Did You Know? Children as well as adults have always had a fear of something. For the very young it is usually the dark or being left alone. As they get older, boys always strive to convince everyone they are afraid of nothing but it is often quite easy to find something they quickly shy away from. All of them would hesitate before walking across a field where cows were grazing until they had made quite sure there was no bull in attendance.
In every school there are bullies and probably always will be, but fortunately there are not nearly as many as there were. At least they are now discouraged and punished when caught, whereas in the old days, led by the example set in Private Schools where new boys were made to ‘fag’ for the seniors, it was accepted. Like the sixth formers and prefects at Grammar Schools, those pupils who were already young men, had license to use physical force if the juniors did not do as they were told.
Before the last war youngsters had a great deal to fear and feel anxious about. There was probably more violence on the streets.

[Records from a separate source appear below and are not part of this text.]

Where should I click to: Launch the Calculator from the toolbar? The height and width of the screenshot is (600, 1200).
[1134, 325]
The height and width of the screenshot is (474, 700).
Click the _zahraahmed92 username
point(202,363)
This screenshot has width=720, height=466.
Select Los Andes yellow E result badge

Especially when the pubs closed but then it was most likely to be a dispute between two mature men over something insignificant. It was quite possible that the next day they wouldn’t even be able to remember why they had fought.

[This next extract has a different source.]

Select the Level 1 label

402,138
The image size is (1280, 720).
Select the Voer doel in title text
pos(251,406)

People didn’t have the problems with traffic they have today but there was always the danger of being run over by horse drawn vehicles. From time to time a horse took fright and bolted, galloping off down the road making everyone run for cover. Bicycles too could be a hazard. Errand boys in particular with a heavily loaded basket over the front wheel sometimes found it difficult to steer a straight course. Added to which, their brakes were not always reliable.

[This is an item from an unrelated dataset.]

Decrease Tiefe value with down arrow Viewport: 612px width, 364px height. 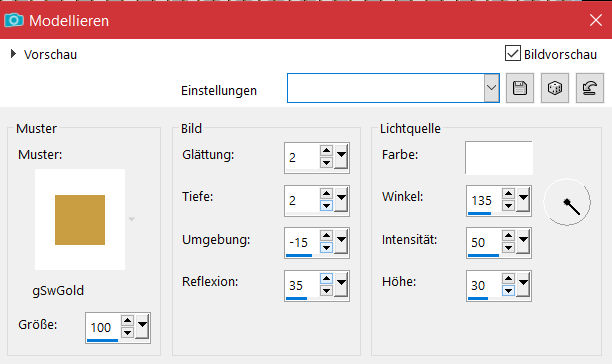coord(326,206)
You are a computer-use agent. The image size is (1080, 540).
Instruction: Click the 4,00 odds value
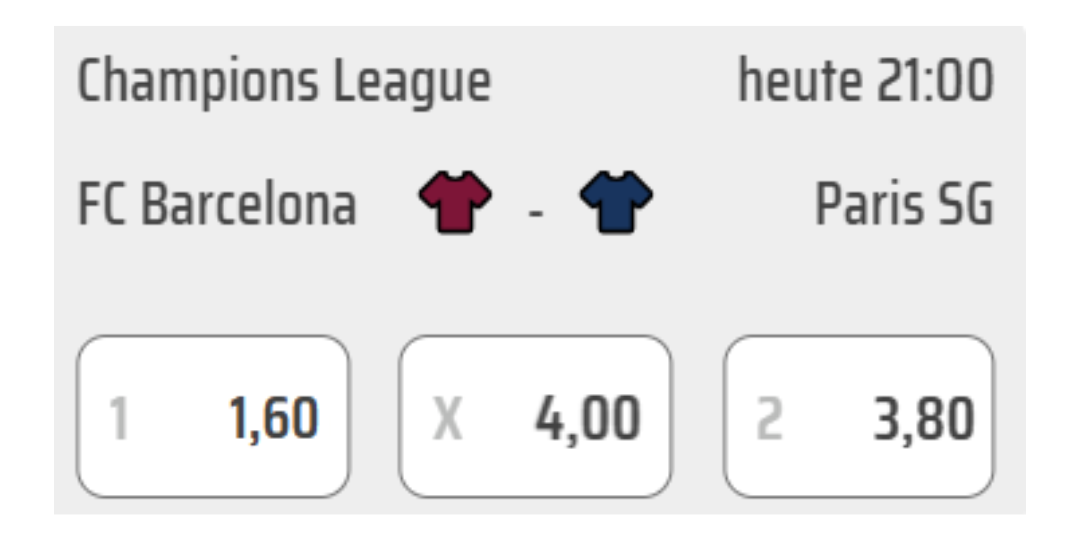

Dogs were generally kept outside the back door chained to a kennel. Very few were allowed into the houses that were often small and overcrowded. At any time of day a number of different breeds that were usually outnumbered by mongrels could be seen running loose on the streets. Many had no collar or any means of identification. Some were let out because owners didn’t have the time or inclination to exercise them regularly and they didn’t want a mess in their back yard. Others were just left to roam about all the time. It wasn’t wise for children or anyone to approach them but of course they often did and it was not unusual for someone to be bitten. This called for a hasty visit to the local Chemist who would probably paint the wound with iodine. Needless to say that such treatment was often more painful than the initial bite.
Youngsters generally had no fear about being poor because most of them already were and they didn’t worry about their parents arguing because not many did in front of their children. They had to walk or cycle to school because there was no other way to get there.
Young boys were often seen fighting among themselves. There was probably more gesticulating and wrestling than actual hitting with the most likely final outcome being nothing more serious than a bloody nose. Some formed their own street gangs but rarely confronted those from other areas. It was more likely for them to re-enact an adventure they had seen on film at their local cinema the previous Saturday afternoon.
Their main concern about the war when it started was that it would be over before they were old enough to play a part in it. Many fifteen and sixteen year olds ‘did their bit’ by joining up with members of the Civil Defence to help with Fire Watching, recycling etc.
So what did the survey really tell us?
There always has been and always will be individuals with phobias that are difficult for others to understand but every generation has its own unique problems. Children of today do not have to worry about dogs roaming the streets, crossing a field where there is a bull or even being given away to the gypsies. [Sometimes threatened by distressed parents when a child had been particularly naughty.]
They are all so much better off materially nowadays and should be happier but as soon as they are out of their cot they seem to be under pressure to perform and reach set standards. Leaving little or no time to have fun and enjoy their childhood. Are all these targets really necessary and conducive to a successful life for our future youngsters?